Exercise 11.4.4

$\star$ Suppose that we use double hashing to resolve collisions – that is, we use the hash function $h(k, i) = (h_1(k) + i h_2(k)) \bmod m$. Show that if $m$ and $h_2(k)$ greatest common divisor $d \ge 1$ for some key $k$, then an unsuccessful search for key $k$ examines $(1/d)$th of the hash table before returning to slot $h_1(k)$. Thus, when $d = 1$, so that $m$ and $h_2(k)$ are relatively prime, the search may examine the entire hash table (Hint: See Chapter 31).

This is a bit obvious.

As the book made the argument either, the probe starts with $h_1(k)$ and then steps $h_2(k)$ places to check the next until it wraps around. If $\gcd(h_2(k), m) = d$, then probing would loop through $m/d$ elements before returning to starting position.

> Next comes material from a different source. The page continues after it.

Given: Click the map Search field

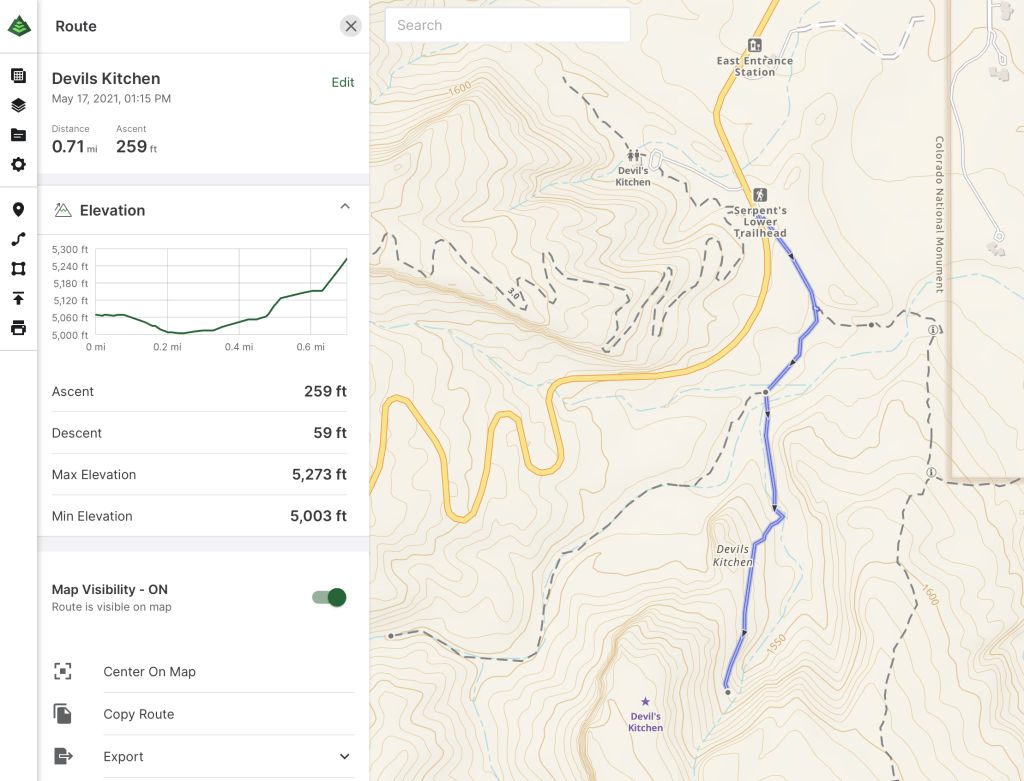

For example, if $h_1(k) = 3$, $h_2(k) = 2$ and $m = 10$, we'll probe the following sequence: $3, 5, 7, 9, 1, 3, \ldots$, that is, we're looking only at the odd numbers.

But, eh, let's try to make a formal argument.

If $\gcd(h_2(k), m) = d$, let's define $s = m/d$ and $c = h_2(k)/d$, both of which are integers. The probe sequence $f_k(i)$ is defined to be:

$$f_k(i) = \left( h_1(k) + i h_2(k) \right) \mod m$$

Let's unpack the right part:

\begin{aligned} f_k(i) &= \left( h_1(k) + i h_2(k) \right) \bmod m \\ &= \big( h_1(k) \bmod m \big) + \big( icd \bmod m \big) \\ &= C + \big( icd \bmod m \big) \end{aligned}

...where $=$ implies "modulo m". $C$ is constant in regards to $i$ and the only variable is $icd$. Note that function is $s$-periodic modulo $m$, because we have:

$$f_k(i + s) = C + (i + s)cd = C + icd + scd = C + icd = f_k(i)$$

Because $scd = mc = 0$ (modulo m). This means it can take $s$ distinct values, which means the probe sequence examines $s/m$th of the table before returning to the initial slot. $s/m = s/(sd) = 1/d$, which is what the exercise asks us to prove.